Format the part of the items that opens with the line containing "You are a GUI" and closes at the end of the items as a JSON list of strings. Use one string per line, skip blank lines, and leave out the pictures.
>>>>>
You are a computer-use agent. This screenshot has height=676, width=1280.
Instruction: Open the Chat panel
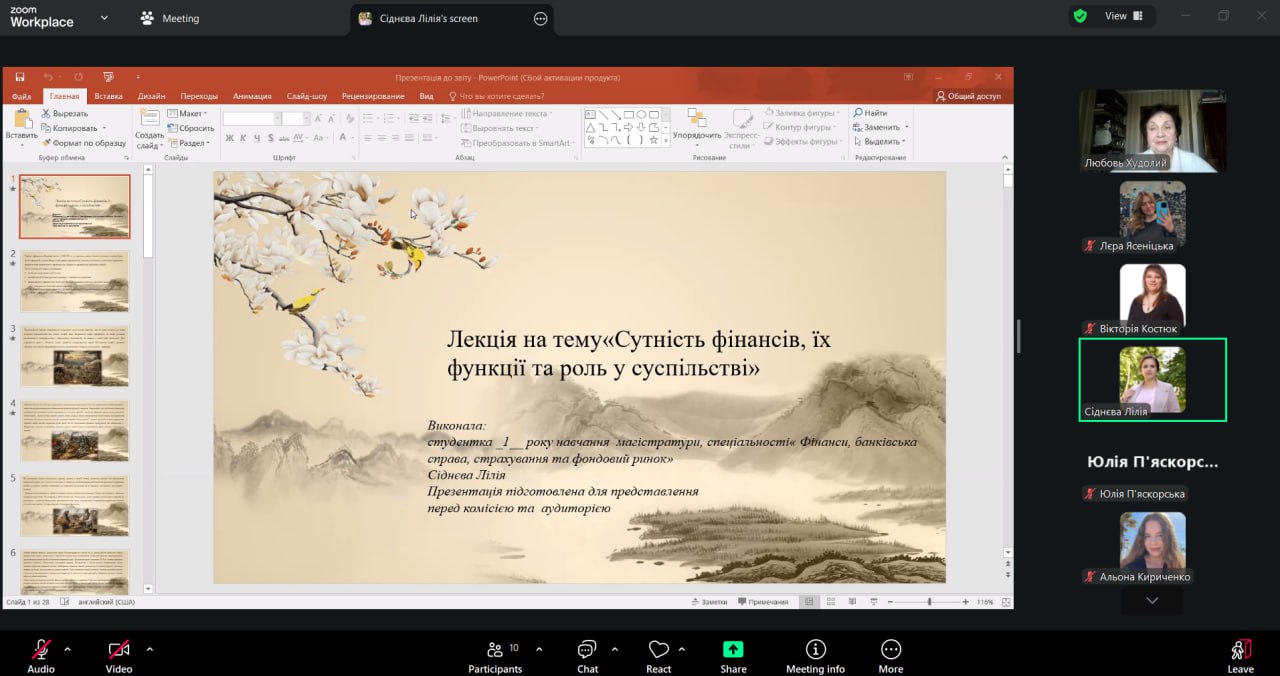[587, 655]
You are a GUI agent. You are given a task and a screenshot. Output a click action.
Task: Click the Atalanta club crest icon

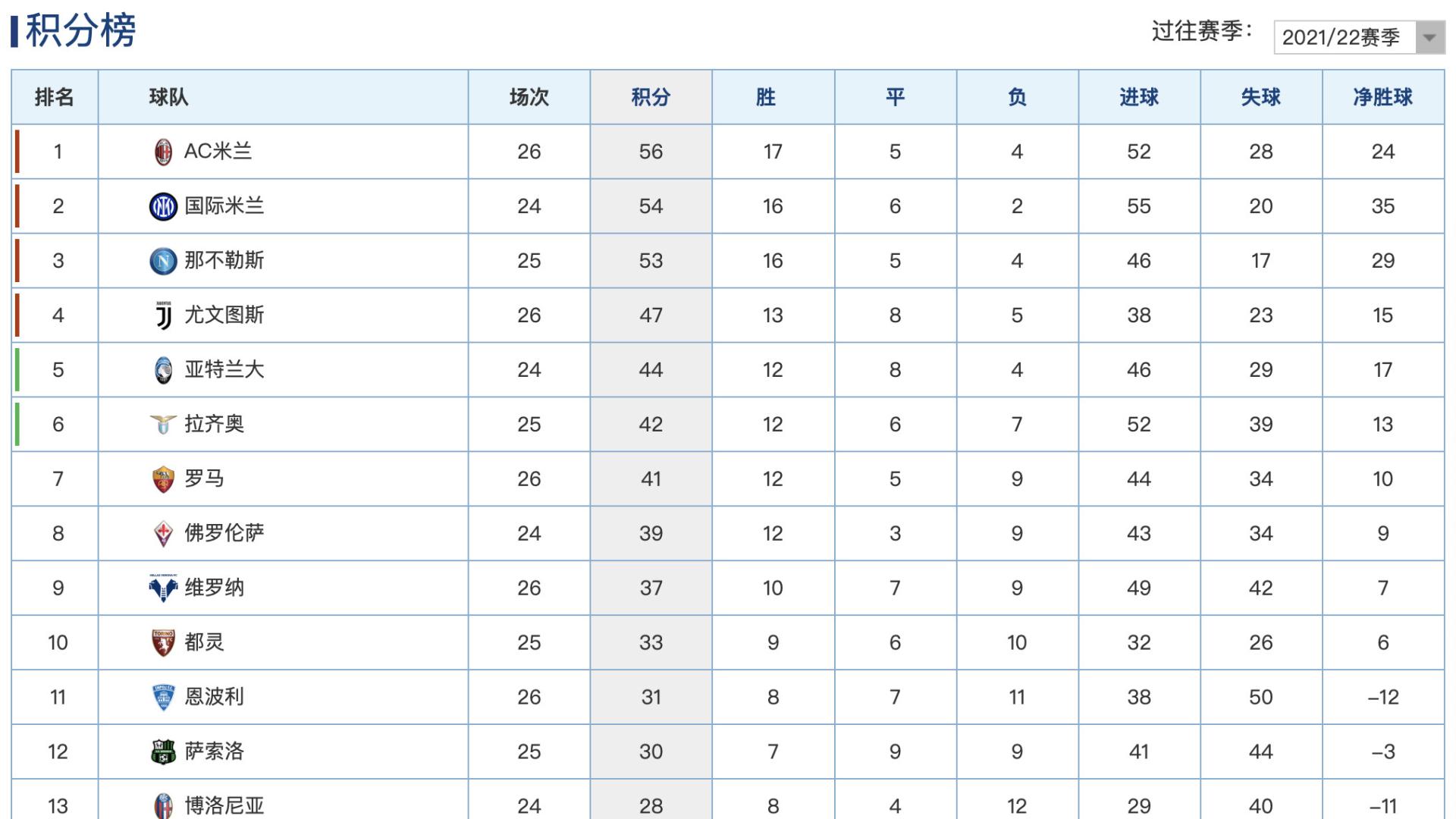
<<<<<
◆ Answer to this task ◆
[
  "You are a GUI agent. You are given a task and a screenshot. Output a click action.",
  "Task: Click the Atalanta club crest icon"
]